▶ [WHAT IS EXPECTED]
Within the data below, find the string "Essent" and return each line where it occurs.

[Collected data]
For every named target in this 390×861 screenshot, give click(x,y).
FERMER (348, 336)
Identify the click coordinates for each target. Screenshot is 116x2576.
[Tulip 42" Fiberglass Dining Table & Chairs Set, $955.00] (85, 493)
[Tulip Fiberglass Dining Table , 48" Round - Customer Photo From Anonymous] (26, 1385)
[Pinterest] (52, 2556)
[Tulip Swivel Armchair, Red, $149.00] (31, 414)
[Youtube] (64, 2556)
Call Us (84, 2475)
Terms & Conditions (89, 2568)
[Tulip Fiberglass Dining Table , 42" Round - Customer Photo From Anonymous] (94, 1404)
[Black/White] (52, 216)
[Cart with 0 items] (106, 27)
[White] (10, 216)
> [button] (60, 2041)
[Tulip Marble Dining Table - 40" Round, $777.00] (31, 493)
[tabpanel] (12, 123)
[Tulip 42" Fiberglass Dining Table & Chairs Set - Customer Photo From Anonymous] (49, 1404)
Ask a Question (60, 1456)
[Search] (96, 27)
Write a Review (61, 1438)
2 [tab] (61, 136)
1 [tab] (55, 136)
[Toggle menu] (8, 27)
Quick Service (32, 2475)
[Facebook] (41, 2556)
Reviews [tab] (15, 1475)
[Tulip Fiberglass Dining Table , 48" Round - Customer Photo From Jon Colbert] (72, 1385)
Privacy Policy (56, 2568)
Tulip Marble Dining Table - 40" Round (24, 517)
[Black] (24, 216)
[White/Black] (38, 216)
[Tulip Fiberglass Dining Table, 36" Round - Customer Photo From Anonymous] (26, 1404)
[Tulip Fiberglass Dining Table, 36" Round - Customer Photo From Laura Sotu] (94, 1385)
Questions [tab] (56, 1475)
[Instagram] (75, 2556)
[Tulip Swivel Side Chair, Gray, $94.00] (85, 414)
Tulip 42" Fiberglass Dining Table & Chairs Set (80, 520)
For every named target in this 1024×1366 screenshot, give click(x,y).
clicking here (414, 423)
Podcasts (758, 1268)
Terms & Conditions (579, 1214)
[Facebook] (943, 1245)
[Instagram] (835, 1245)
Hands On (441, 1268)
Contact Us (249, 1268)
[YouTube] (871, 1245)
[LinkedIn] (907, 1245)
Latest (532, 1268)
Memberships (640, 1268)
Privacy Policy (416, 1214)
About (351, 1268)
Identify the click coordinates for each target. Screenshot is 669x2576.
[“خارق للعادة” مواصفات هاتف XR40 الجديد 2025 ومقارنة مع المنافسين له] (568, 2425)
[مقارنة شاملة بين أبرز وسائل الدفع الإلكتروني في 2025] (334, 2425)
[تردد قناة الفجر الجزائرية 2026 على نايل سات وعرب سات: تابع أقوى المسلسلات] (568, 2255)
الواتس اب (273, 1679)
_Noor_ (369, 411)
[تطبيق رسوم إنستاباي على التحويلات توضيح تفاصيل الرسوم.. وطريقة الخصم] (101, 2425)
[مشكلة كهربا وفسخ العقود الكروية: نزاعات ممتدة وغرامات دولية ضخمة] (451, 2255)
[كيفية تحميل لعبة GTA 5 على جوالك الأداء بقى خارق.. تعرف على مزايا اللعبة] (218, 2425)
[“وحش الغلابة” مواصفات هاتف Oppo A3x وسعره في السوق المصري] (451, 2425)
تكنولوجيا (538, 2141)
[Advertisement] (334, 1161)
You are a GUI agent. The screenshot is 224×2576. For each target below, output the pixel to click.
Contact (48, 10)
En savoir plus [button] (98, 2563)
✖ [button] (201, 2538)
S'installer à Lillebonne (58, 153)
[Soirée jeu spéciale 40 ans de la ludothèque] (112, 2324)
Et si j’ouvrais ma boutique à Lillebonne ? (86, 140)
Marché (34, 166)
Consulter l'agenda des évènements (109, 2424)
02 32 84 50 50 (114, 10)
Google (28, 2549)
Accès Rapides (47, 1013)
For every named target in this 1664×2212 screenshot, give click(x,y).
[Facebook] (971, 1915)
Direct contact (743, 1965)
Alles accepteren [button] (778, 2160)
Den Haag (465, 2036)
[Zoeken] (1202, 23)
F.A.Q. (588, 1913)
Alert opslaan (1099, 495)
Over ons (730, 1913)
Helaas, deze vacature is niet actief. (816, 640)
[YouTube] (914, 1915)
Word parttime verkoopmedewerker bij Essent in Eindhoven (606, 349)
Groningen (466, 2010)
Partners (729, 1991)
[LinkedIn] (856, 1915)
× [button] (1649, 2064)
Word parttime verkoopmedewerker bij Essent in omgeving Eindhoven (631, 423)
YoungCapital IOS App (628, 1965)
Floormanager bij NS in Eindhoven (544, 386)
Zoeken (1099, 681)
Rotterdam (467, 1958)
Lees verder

▶ [RESPONSE AREA]
Word parttime verkoopmedewerker bij Essent in Eindhoven (606, 349)
Word parttime verkoopmedewerker bij Essent in omgeving Eindhoven (631, 423)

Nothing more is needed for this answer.